Peterson se volvió hacia la puerta, miró, y volvió a mirar. Se puso lentamente en pie. La esposa de Kiefer le sorprendió. Japonesa, joven, esbelta y muy hermosa. Sin apartar los ojos de ella, intentó apartar de sí sus primeras desorientadas impresiones. Rozando la treintena, decidió, lo cual explicaba el que Kiefer tuviera unos hijos tan pequeños. Un segundo matrimonio de él, sin duda. Iba vestida con unos Levis blancos y una blusa de cuello alto blanca hecha de algún material sedoso. Nada debajo, observó con aprobación. Su cabello caía liso y en cascada casi hasta su cintura, tan negro que parecía tener reflejos azulados. Pero eran sus ojos los que cautivaron su atención. Viéndola así vestida toda de blanco en aquella débilmente iluminada habitación blanca, tuvo la extraña sensación de que su cabeza avanzaba flotando lentamente por sí misma. Hizo una pausa en el umbral, no buscando deliberadamente un efecto, pensó Peterson, pese a que su aparición fue espectacular. Se sintió incapaz de moverse hasta que lo hizo ella. Kiefer avanzó nerviosamente.
—Mitsuoko, querida, pasa, pasa. Quiero que conozcas a nuestro invitado, Ian Peterson. Peterson, ésta es mi esposa, Mitsuoko. —Miró ansiosamente de uno a otro, como un chiquillo llevando un premio a casa.
Ella penetró en la habitación, avanzando con una fluida gracia que encantó a Peterson. Tendió la mano hacia él: fría y suave.
—Hola —dijo. Por primera vez, Peterson tuvo la sensación de que podía utilizar el saludo estándar americano «Encantado de conocerle» con sinceridad.
—¿Cómo se encuentra? —murmuró él, entrecerrando ligeramente los ojos para comunicar lo que le faltaba a su saludo formal. Ella simplemente curvó con circunspección las comisuras de sus labios ante su no expresado mensaje. Sus miradas se mantuvieron la una en la otra tan sólo lo que dictaban los convencionalismos. Luego ella retiró su mano de la de él y fue a sentarse en el sofá.

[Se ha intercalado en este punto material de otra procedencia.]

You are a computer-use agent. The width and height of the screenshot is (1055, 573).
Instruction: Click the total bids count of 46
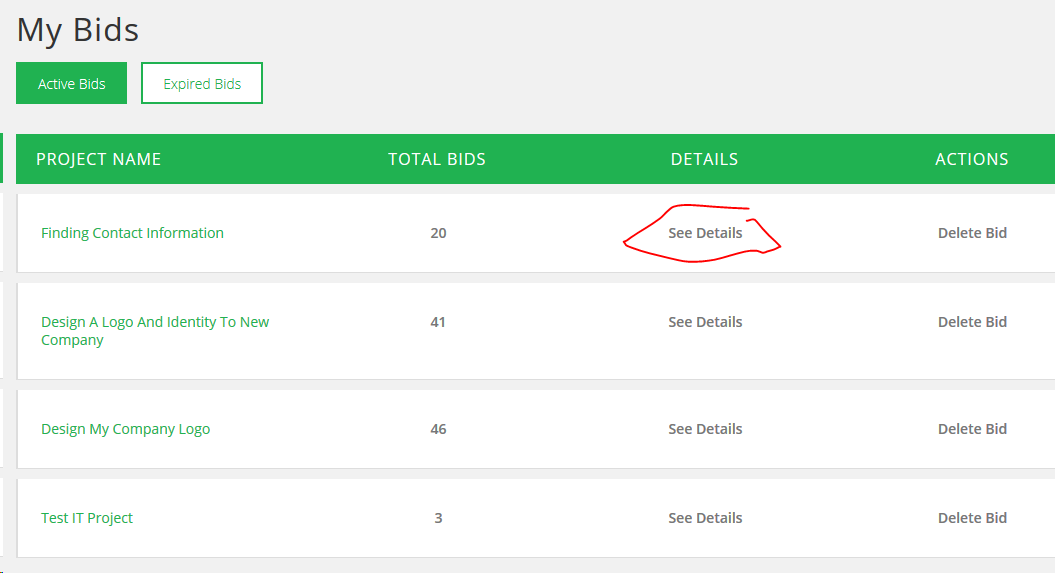438,429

—¿Tenemos zumo de limón, querida? —Kiefer estaba frotándose las manos de nuevo, siguiendo su extraña costumbre—. Y tú, ¿quieres algo para beber?
—Sí a las dos preguntas —respondió ella—. Hay un poco de zumo de limón en la nevera, y quiero un poco de vino blanco. —Se volvió a Peterson con una sonrisa—. No puedo beber mucho. Se me sube directo a la cabeza.
Kiefer abandonó la habitación en busca del zumo de limón.
—¿Cómo están las cosas en Inglaterra, señor Peterson? —preguntó ella, inclinando ligeramente la cabeza—. Por aquí las noticias parecen más bien malas.
—Son malas, aunque mucha gente no se da cuenta todavía de hasta qué punto —respondió él—. ¿Conoce usted Inglaterra?
—Estuve allí durante un año, hace ya tiempo. Me gusta mucho Inglaterra.
—Oh. ¿Estuvo trabajando allí?
—Cumplí un período de posdoctorado en el Imperial College en Londres. Soy matemática. Ahora doy clases en la Universidad de California. —Sonreía mientras le observaba, esperando una reacción de sorpresa. Peterson no la mostró—. Puedo ver que esperaba usted algo así como un título de filosofía.